New Zealand Catholic Bishops Conference President Bishop Patrick Dunn said the bishops “welcome this responsive and accessible guide for what is a central tenet in our schools’ curriculum”.
“The Catholic Bishops of Aotearoa New Zealand give thanks for all who teach Religious Education in our parishes and schools, we encourage you in your work, and assure you of our prayers as you participate in nurturing the seed of faith in our young people,” Bishop Dunn said.
The REBD resource is produced in electronic format only, in response to Laudato Si’ and the digital world.
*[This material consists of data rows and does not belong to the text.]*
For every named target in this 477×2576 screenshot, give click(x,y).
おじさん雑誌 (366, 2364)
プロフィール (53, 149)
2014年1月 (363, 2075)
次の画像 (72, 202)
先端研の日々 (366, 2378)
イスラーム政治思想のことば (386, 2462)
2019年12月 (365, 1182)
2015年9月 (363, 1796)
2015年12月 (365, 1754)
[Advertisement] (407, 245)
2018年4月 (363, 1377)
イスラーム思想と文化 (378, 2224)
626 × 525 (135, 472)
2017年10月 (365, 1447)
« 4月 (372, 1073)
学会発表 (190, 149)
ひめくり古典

It is available at http://www. faithalive.org.nz/the-rebd/ .
According to the document, responding to change is “an essential on-going consideration for NCRS”.
“For NCRS, addressing change means responding to new needs and emphases that emerge as contexts change and diversity in teachers, children, their families and whānau increases,” the document stated.
These new emphases include: Catholic Social Teaching, references to recent papal encyclicals, experiences to nurture children’s spirituality, highlighting of children’s role in the mission of the Church, more intentional experiences to help New RE curriculum guide available children “encounter” God, learning strategies that enable children’s “voices” to be heard, experiences that encourage children to recognise and respond to their personal call to holiness and integrate the key competencies more intentionally into RE concepts.
The document said “NCRS recognises that it is time to broaden the direction for Religious Education teaching and learning in Aotearoa New Zealand so that children and young people can better see its relevance to their lives as disciples of Jesus in the 21st century”.